Problem statement: Turn the stretch from the line containing "Expand the References folder" through the end of the records into a JSON list of strings, one string per line, skipping blank lines and leaving out the pictures.
-- START --
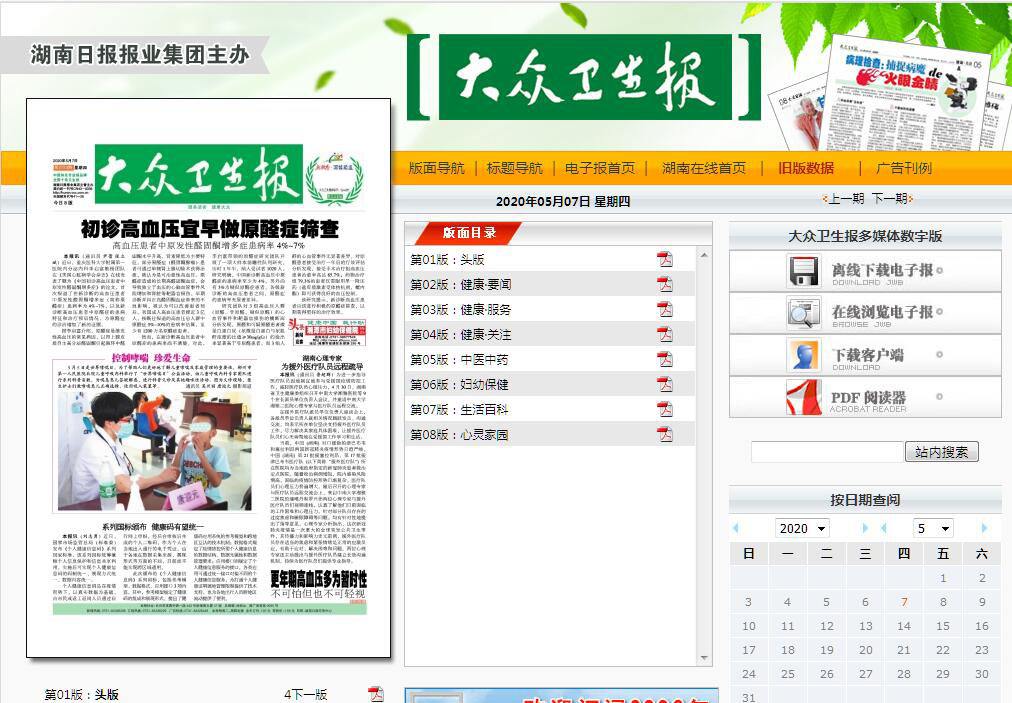Click the site search text field
The image size is (1012, 703).
(827, 452)
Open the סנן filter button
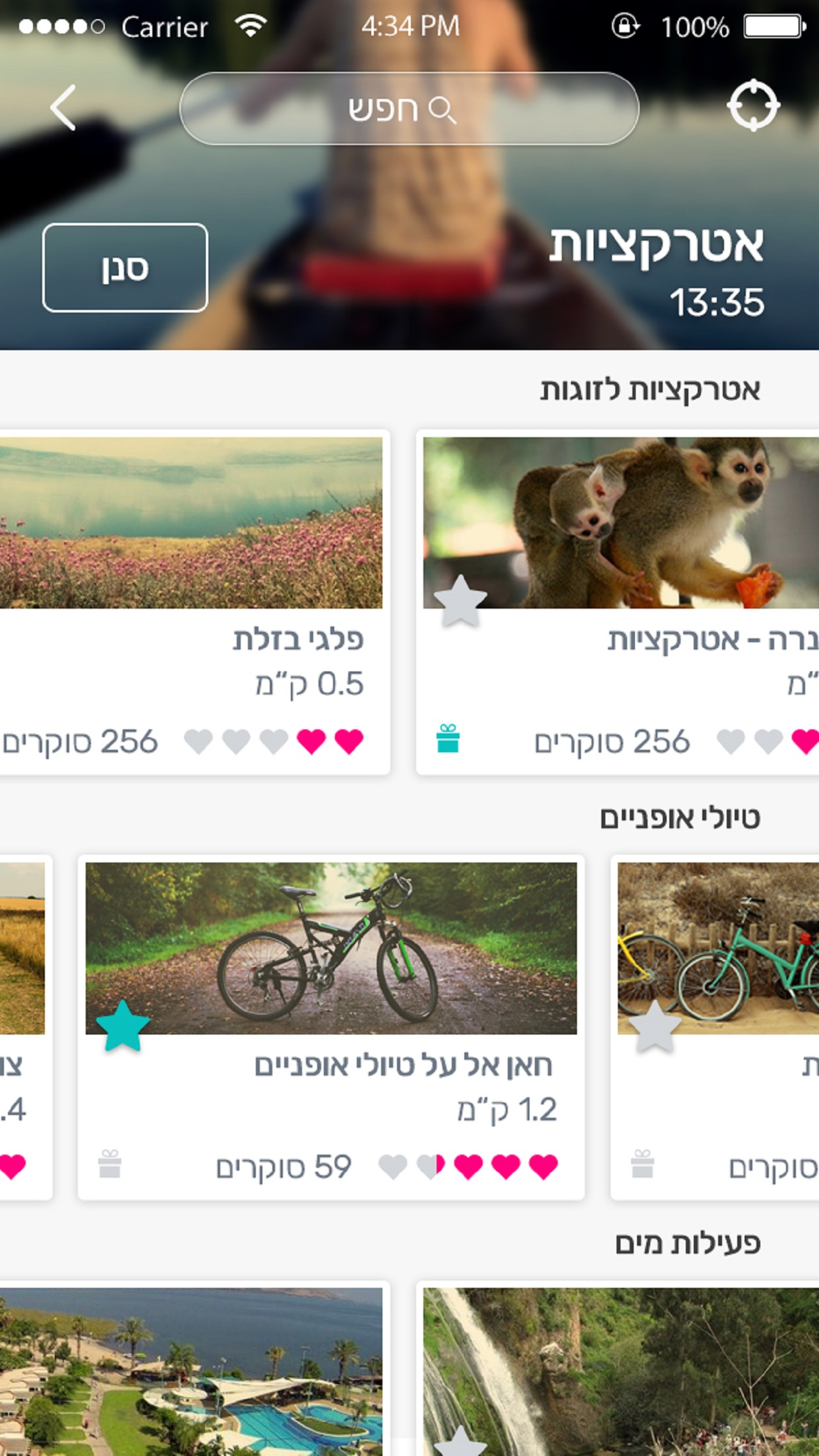The width and height of the screenshot is (819, 1456). pyautogui.click(x=125, y=268)
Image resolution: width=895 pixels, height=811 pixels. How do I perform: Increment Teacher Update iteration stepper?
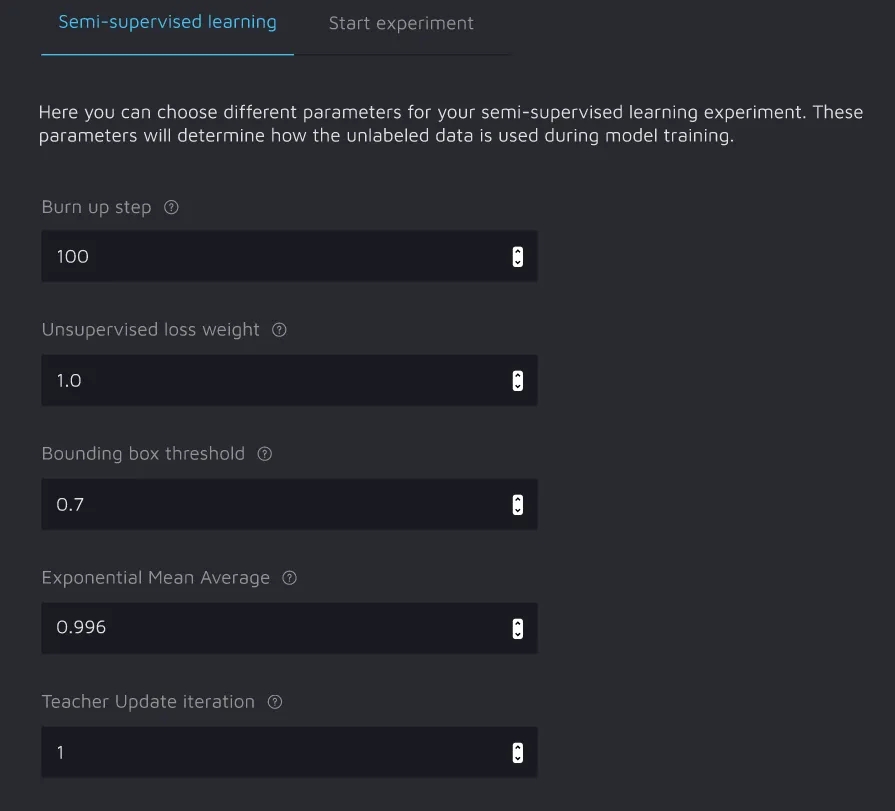[517, 747]
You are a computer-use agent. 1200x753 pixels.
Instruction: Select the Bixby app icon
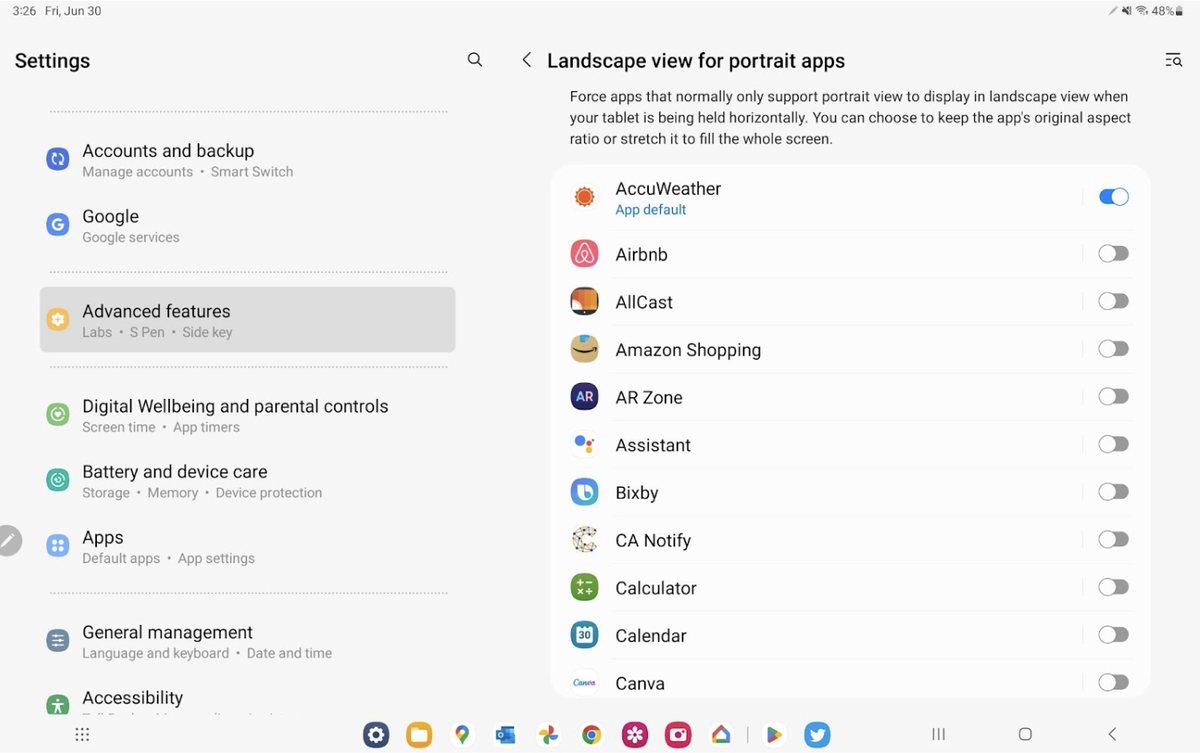click(584, 491)
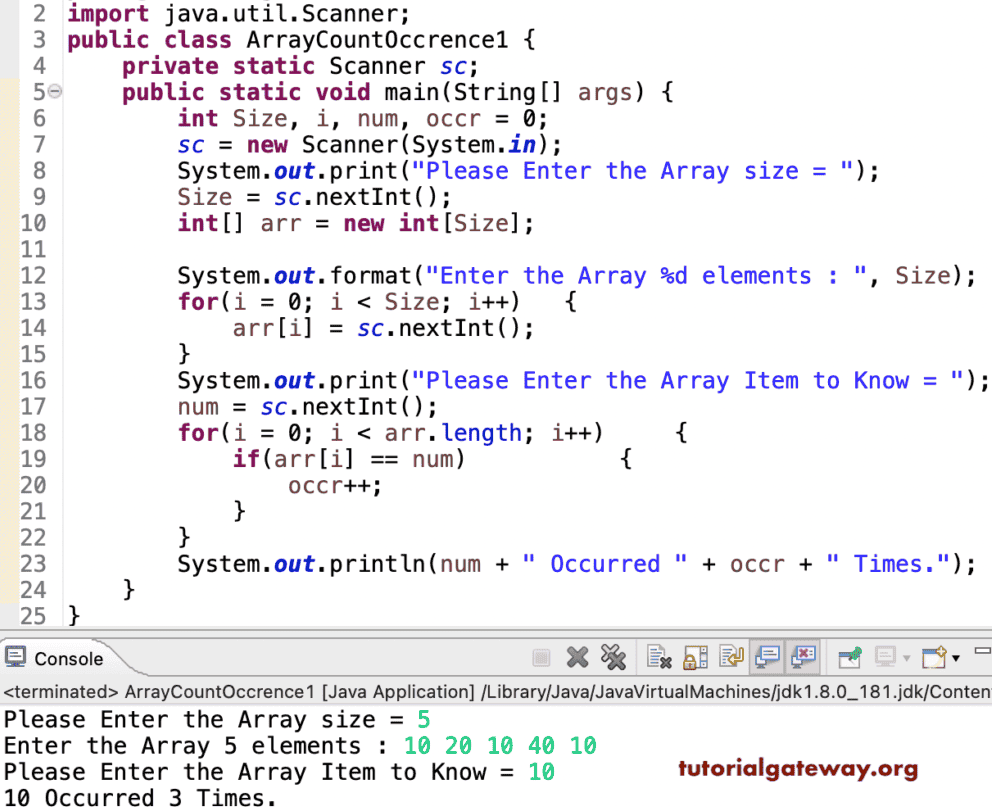Click the Display Selected Console icon
Screen dimensions: 992x811
pos(884,657)
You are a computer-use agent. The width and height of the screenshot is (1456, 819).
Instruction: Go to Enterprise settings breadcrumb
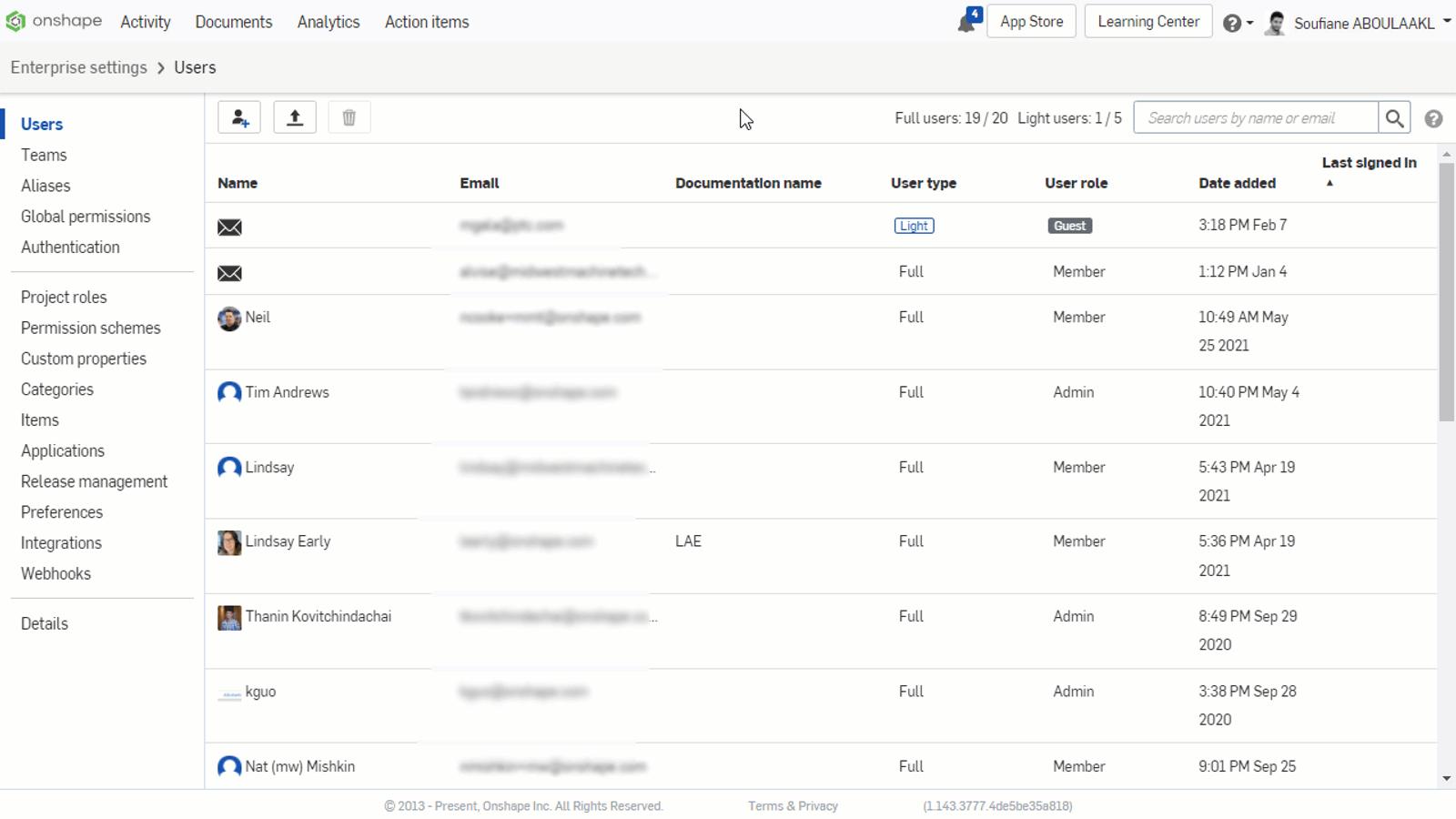78,67
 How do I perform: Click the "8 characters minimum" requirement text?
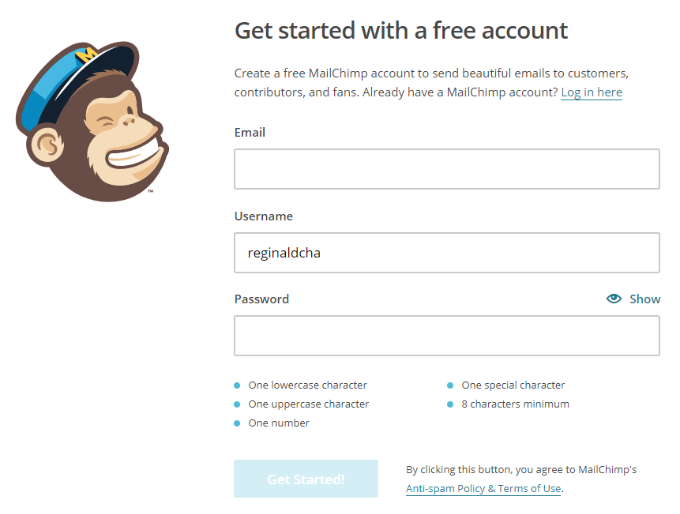(515, 404)
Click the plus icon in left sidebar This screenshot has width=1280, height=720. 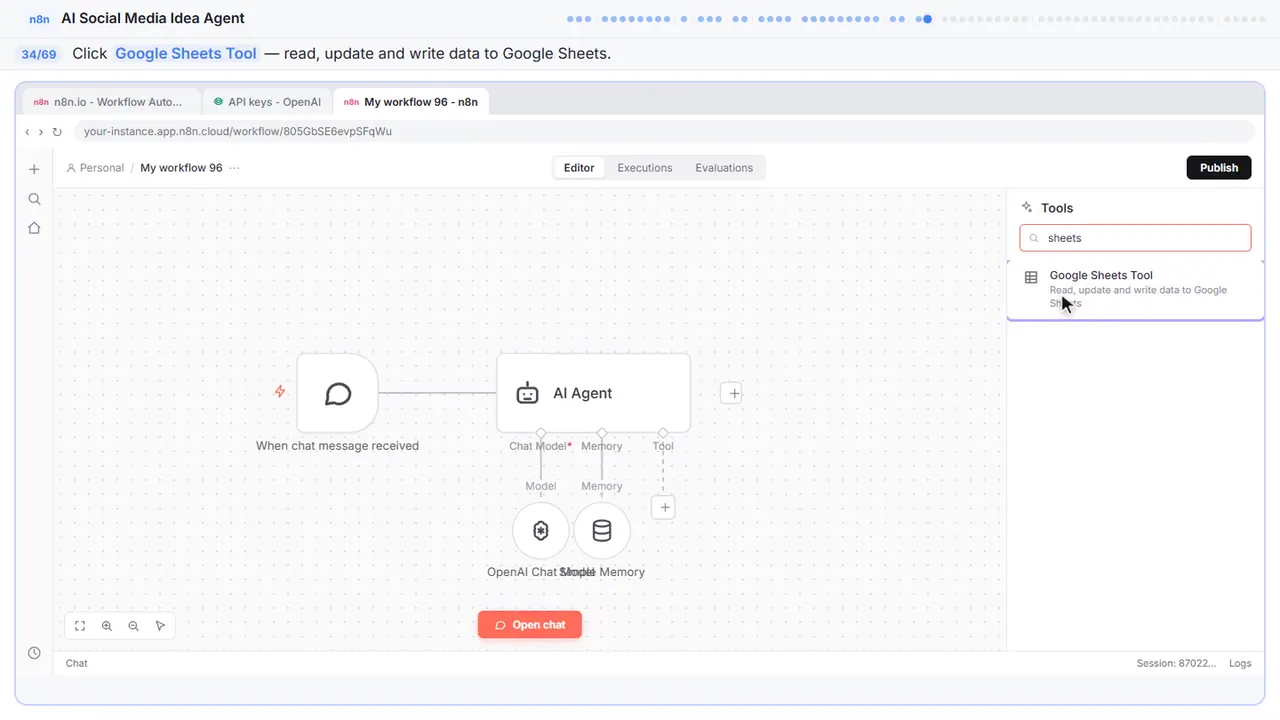[34, 169]
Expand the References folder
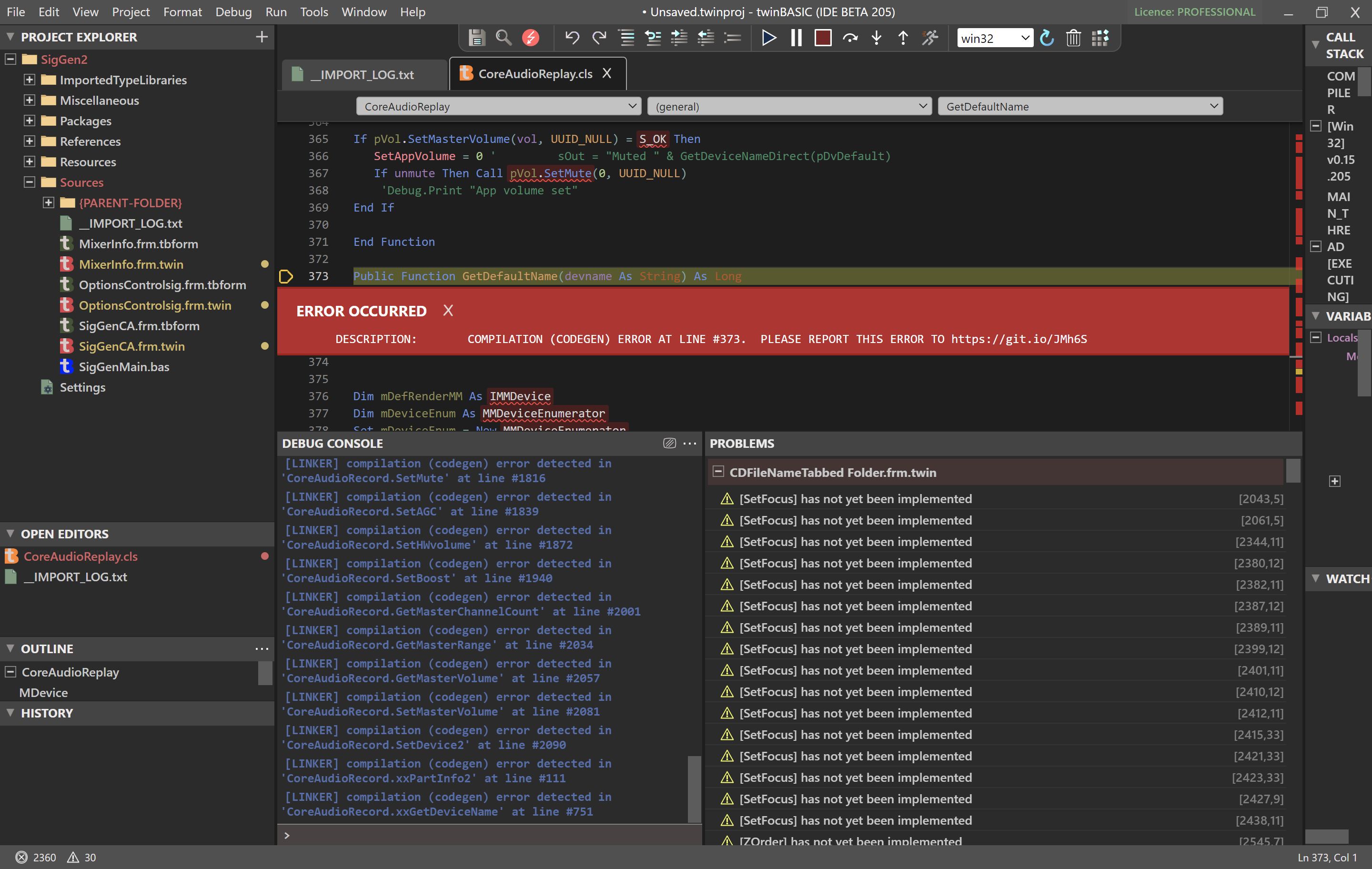Screen dimensions: 1372x869 29,141
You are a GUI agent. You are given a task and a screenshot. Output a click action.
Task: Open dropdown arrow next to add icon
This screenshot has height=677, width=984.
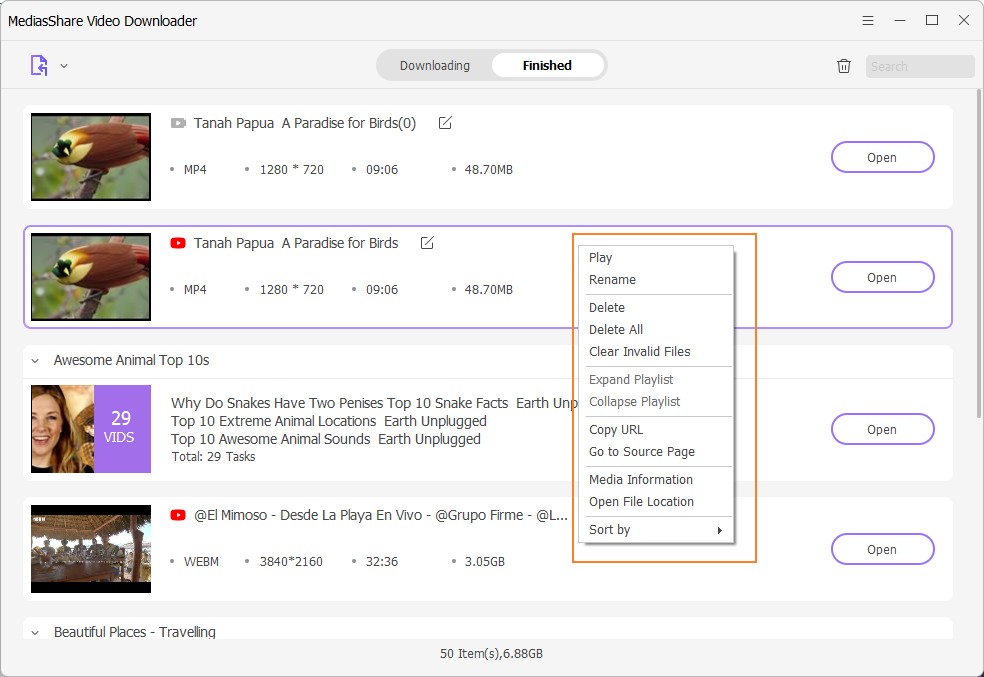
-- END --
Response to the exercise:
[
  "Expand the References folder",
  "Screen dimensions: 1372x869 29,141",
  "You are a GUI agent. You are given a task and a screenshot. Output a click action.",
  "Task: Open dropdown arrow next to add icon",
  "This screenshot has height=677, width=984."
]